* _What to produce_
Leave the images out and repeat the data exactly as given.

* _Material provided_
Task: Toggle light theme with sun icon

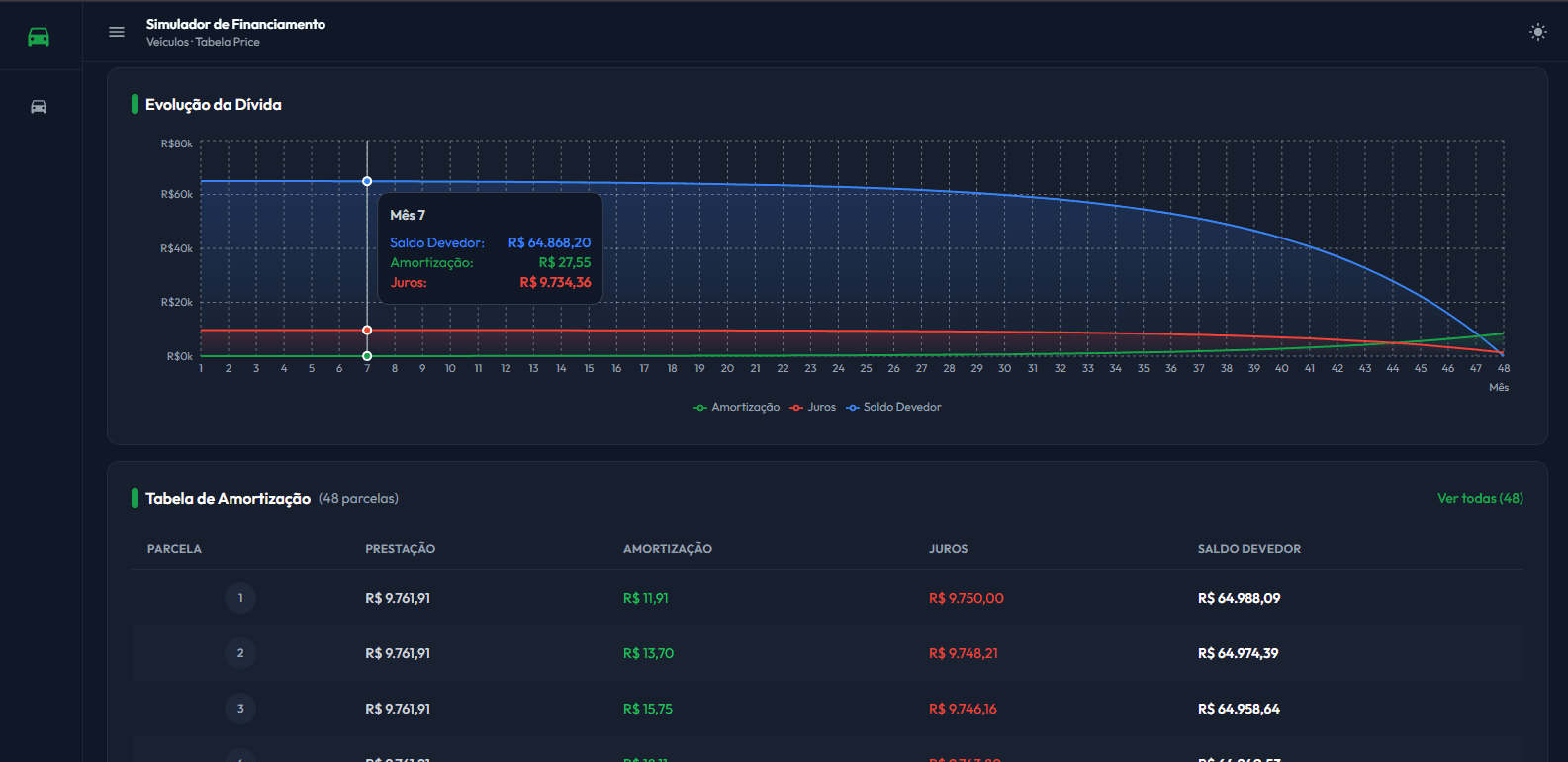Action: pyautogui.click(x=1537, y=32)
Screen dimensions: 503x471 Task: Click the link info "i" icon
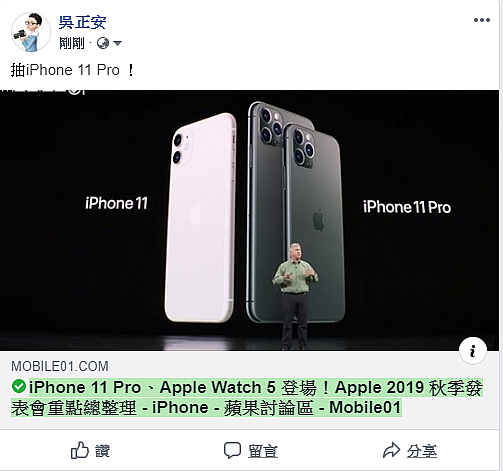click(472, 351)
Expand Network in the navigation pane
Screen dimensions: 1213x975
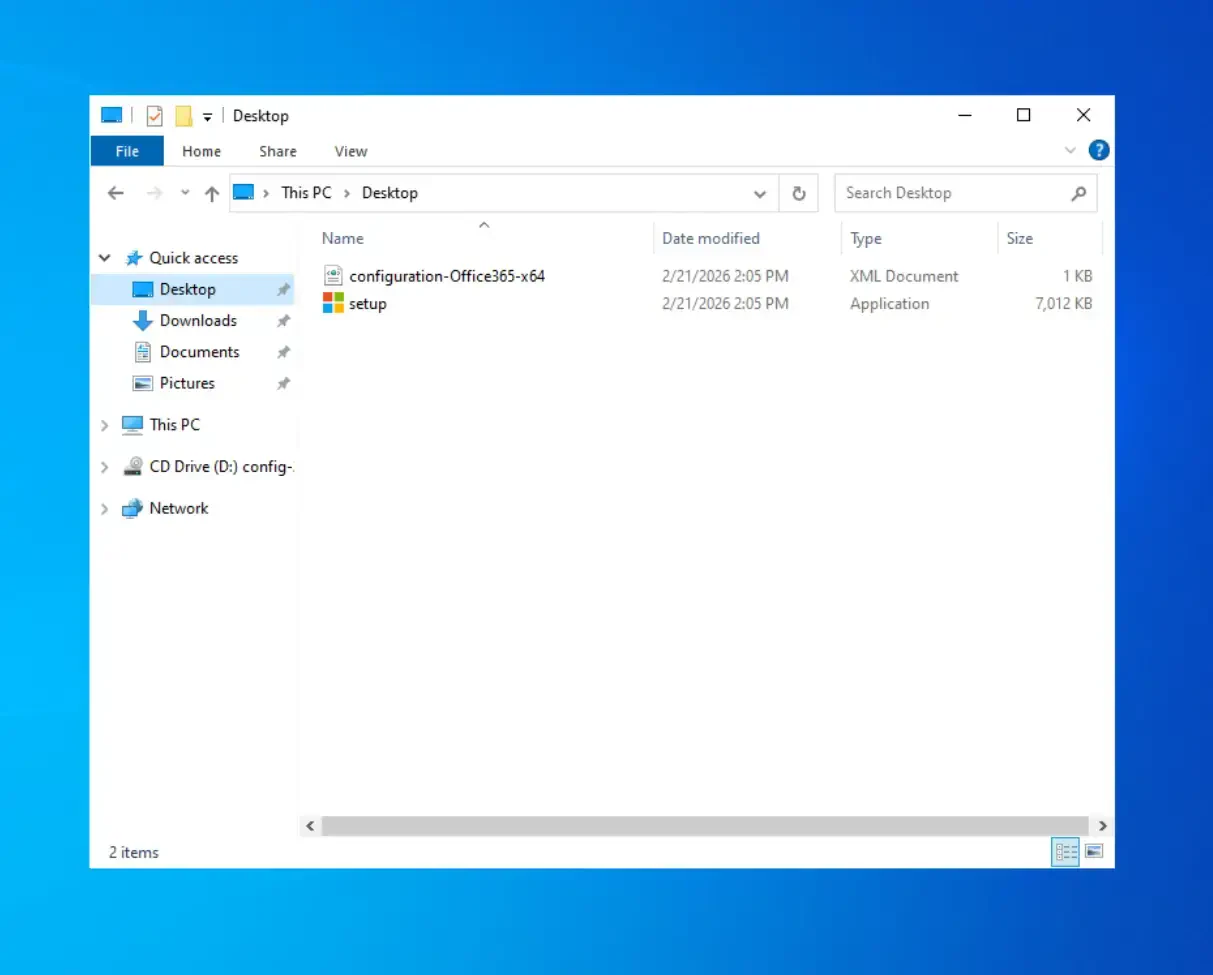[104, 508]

* _Exercise answer_
Task: Toggle light theme with sun icon

Action: pyautogui.click(x=1537, y=32)
Screen dimensions: 503x471 Task: Click the link info "i" icon
click(472, 351)
Expand Network in the navigation pane
Screen dimensions: 1213x975
[104, 508]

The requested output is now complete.